— Мой дорогой Мокомб, — сказал я, взяв его под руку и спускаясь рядом с ним по лестнице, — одна из вечных ценностей — это дружба, основанная на духовной близости, такая дружба связывает нас с вами.
— Христианские души объединяет божественное родство, — согласился он. — Есть в мире верования, основанные не на разуме, исповедующие их готовы отдать свою кровь, свое счастье, нарушить свой долг. Это фанатики! — заключил он, усмехнувшись. — Мы же должны выбрать самое здравое вероучение, раз мы свободны и вера наша заключена в нас самих.
— По-моему, — заметил я, — даже тот факт, что два плюс два равно четырем, уже таит в себе загадку для нас.
Мы прошли в столовую. Во время ужина аббат, мягко упрекнув меня за то, что я так надолго позабыл его, рассказывал мне о деревенском житье. Он говорил об этом крае, припомнил два-три анекдота о владельцах здешних поместий, рассказал о собственных охотничьих подвигах и рыбацких удачах, словом, был очаровательно любезен и оживлен.
Проворная Нанон услужливо хлопотала вокруг нас, и крылья ее огромного чепца трепетали.
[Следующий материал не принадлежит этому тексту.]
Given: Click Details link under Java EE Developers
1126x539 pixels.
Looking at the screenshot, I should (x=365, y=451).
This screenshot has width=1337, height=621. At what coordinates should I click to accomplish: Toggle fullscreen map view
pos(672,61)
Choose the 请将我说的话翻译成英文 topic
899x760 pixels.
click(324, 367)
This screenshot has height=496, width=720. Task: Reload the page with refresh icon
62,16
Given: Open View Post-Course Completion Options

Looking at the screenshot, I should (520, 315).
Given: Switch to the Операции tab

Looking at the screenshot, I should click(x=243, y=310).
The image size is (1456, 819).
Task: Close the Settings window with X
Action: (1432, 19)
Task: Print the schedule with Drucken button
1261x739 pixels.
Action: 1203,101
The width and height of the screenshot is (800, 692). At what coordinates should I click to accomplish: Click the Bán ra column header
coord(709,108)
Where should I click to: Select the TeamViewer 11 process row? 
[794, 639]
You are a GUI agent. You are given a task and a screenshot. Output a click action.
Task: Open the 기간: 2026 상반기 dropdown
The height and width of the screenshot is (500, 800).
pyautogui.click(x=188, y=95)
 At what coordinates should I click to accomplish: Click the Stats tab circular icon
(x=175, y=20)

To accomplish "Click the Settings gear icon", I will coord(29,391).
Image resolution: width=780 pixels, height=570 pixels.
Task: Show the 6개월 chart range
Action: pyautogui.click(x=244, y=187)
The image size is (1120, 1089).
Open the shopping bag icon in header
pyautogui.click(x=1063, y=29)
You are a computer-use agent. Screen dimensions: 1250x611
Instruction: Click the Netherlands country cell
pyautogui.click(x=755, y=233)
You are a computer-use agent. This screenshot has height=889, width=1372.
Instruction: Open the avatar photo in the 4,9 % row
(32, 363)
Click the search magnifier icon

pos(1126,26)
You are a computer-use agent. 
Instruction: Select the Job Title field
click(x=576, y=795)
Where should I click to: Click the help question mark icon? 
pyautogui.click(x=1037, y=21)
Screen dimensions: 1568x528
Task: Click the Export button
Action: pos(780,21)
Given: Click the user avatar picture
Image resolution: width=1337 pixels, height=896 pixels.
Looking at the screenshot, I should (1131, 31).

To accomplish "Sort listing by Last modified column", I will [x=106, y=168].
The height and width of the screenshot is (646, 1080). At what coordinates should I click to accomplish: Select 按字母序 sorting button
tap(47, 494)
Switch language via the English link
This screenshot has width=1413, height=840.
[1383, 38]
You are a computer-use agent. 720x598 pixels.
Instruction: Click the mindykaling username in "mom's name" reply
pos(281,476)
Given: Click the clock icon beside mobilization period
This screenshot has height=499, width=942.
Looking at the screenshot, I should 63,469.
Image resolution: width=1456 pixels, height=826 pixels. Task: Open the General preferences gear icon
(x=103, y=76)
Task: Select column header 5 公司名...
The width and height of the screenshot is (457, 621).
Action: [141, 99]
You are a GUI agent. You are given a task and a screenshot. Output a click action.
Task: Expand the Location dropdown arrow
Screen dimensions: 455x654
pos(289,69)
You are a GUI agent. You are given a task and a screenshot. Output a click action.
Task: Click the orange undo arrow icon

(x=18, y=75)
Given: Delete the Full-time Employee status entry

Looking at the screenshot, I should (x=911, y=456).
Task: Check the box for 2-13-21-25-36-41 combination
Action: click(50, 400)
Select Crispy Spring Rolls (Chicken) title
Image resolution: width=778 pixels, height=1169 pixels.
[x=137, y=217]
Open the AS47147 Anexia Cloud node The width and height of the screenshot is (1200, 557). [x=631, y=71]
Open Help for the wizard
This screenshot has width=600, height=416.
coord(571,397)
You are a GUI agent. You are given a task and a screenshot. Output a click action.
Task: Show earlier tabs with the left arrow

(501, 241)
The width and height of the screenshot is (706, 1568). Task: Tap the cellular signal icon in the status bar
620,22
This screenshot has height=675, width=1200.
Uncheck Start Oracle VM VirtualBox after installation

Когда за кофе я скрутил себе сигарету, Мокомб, в прошлом драгунский офицер, последовал моему примеру; наслаждаясь первыми затяжками, мы умолкли, и я внимательнее взглянул на моего хозяина.
Аббату было лет сорок пять, он был высок ростом. Длинные седеющие волосы вьющимися прядями обрамляли его худое мужественное лицо. Глаза сияли верой и разумом. Черты лица были правильны и суровы, стройное тело не согнулось под бременем прожитых лет: он с достоинством носил свою сутану. Приятным грудным голосом произносил он слова, исполненные мудрости и смирения. Мне стало ясно, что здоровье у него крепкое: время почти не коснулось его.
Он пригласил меня в свою маленькую гостиную, служившую ему и библиотекой.
Дорожное недосыпание вызывает озноб: вечерний холод — предвестник зимы — пронизывал меня до костей. Вот почему я почувствовал себя намного уютнее, когда жар сухих виноградных лоз, пылавших между двумя-тремя поленьями, согрел мне колени.
Мы уселись поудобнее в темных кожаных креслах, поставив ноги на каминную решетку, и как-то сама собой беседа зашла о Боге.
Усталый, я только слушал, не говоря ни слова в ответ.
— В заключение добавлю, — сказал Мокомб, вставая, — мы живем для того, чтобы доказать — нашими делами, нашими помыслами, нашими речами и нашей борьбой с Природой — доказать, что мы стоим той жертвы…
И он закончил, цитируя Жозефа де Местра:[170]
— Между Человеком и Богом стоит только Гордыня.
— И тем не менее, — сказал я ему, — мы, балованные дети этой Природы, удостоены чести жить в век света.
— Предпочтем лучше Вечный свет, — ответил он, улыбаясь.
Со свечами в руках мы поднялись по лестнице.
Длинный коридор, проходивший над коридором нижнего этажа, отделял комнату, предназначенную для меня, от комнаты моего хозяина. Он непременно сам хотел помочь мне расположиться. Мы вошли ко мне, аббат удостоверился, что я ни в чем не нуждаюсь, и когда, стоя рядом, мы, прощаясь, пожали друг другу руки, я увидел в отблеске свечи его лицо. Тут я содрогнулся!
Не мертвец ли стоял здесь, у кровати? Неужели этим лицом я любовался за ужином?! Если я и узнавал его смутно, мне все же казалось, что сейчас я его вижу впервые. У меня мелькнула мысль, что внезапное изменение облика аббата похоже на недавно испугавшее меня странное превращение его дома, это все объясняло.
Я смотрел на это строгое мертвенно-бледное лицо с опущенными веками. Забыл ли он о моем присутствии? Молился ли он? Что нашло на него? Торжественная тайна так внезапно окутала его фигуру, что я зажмурился. Когда через секунду я снова открыл глаза, мой добрый аббат был все еще здесь, но теперь я его узнавал. Слава Богу! Его дружеская улыбка рассеяла мою тревогу. Наваждение промелькнуло быстро, я не успел вымолвить ни слова. Это снова был мираж — что-то вроде галлюцинации.